L’azione, che è solo apparentemente vandalica perché, se anche è frutto di un gesto violento e rapido è non di meno lentamente pianificata, si manifesta lasciando affiorare la trama complessa delle stratificazioni successive e la materia pittorica del fondo. A questo l’artista alterna o a volte unisce l’intervento del “writer” che sovrascrive sul quadro mediante stencil e vernice spray facendo del quadro un “muro virtuale”dove lasciare il proprio messaggio. Cartoline da un inferno domestico che schizza quelli che a prima vista sembrano brandelli di colorate e dissacranti offese ma che sono invece urla silenziose, che sottoforma di una simbologia spesso tratta dall’iconografia sacra, assurgono a potenti richieste d’attenzione e salvaguardia della memoria del nostro passato. Un “SOUVENIR D’ITALIE”, il ritratto di un “Bel Paese” che non c’è piu’.
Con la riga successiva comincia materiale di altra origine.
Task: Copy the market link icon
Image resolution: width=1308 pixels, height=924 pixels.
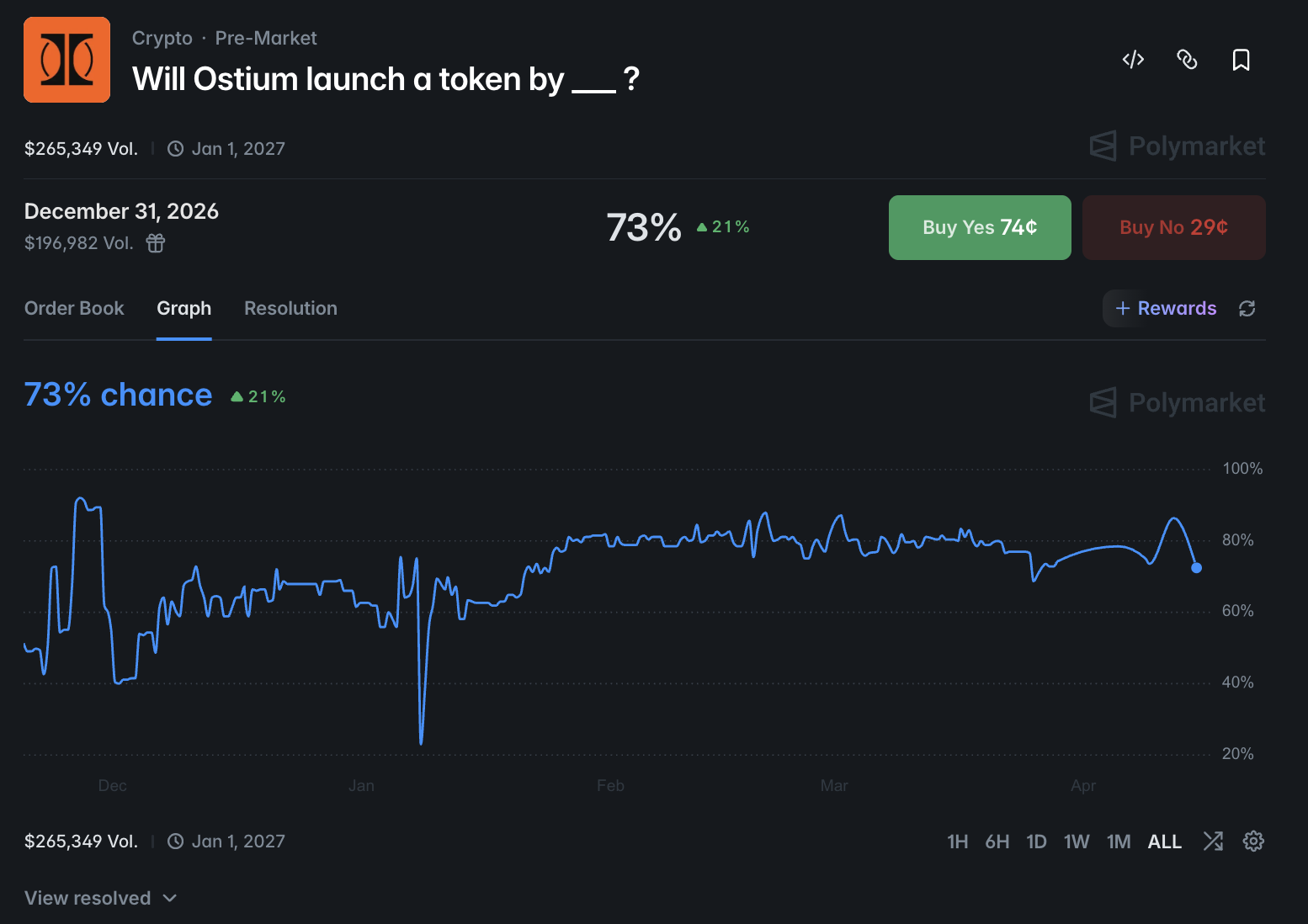Action: 1187,60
L’opera si arricchisce di quelli che l’artista chiama “disturbi creativi”. Narrazioni estese e significati cristallizzati in simboli ed icone convivono magicamente sospesi in uno spesso equilibrio fra forze opposte. Lo sfregamento di tempi eterogenei da vita all’immagine dialettica. Il contrasto fra l’opera e la sua negazione, che normalmente si manifesta attraverso il gesto nichilista della furia iconoclasta del vandalo che con la vernice spray sfregia o peggio cancella in parte il dipinto, viene finalmente superato e l’Adesso condanna il Già-stato ad una sopravvivenza nuova, contemporanea e magmatica.
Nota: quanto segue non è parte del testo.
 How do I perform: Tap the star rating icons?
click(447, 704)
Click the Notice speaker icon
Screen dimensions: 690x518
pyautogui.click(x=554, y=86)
Nell’opera Alluminazione ad esempio, l’immagine, copia di un quadro del passato , si schiude improvvisamente di fronte a noi: i bordi della banda centrale “stillano” e “sanguinano” pittura in seguito al procedimento di abrasione e strappo della materia pittorica dal supporto in alluminio. Ma come dice W. Benjamin, per quanto l’apparizione possa essere vicina, è proprio una lontananza che d’improvviso fa irruzione in essa. Il non dipinto, il lembo informe, l’indefinito. In questo senso, esso ci pone allo stesso livello di una specie di dialettica del luogo: il freddo del metallo e della vernice spray con il calore dei colori ad olio, il caldo lontano del soggetto bidimensionale barocco ed il freddo vicino del concettuale tridimensionale materico, davanti con dentro, tattile con ottico, apparente con scomparente, aperto con chiuso, svuotato con saturo, forma definita e lembo informe.
*Citazioni tratte da opere di Georges Didi Huberman, W. Benjamin.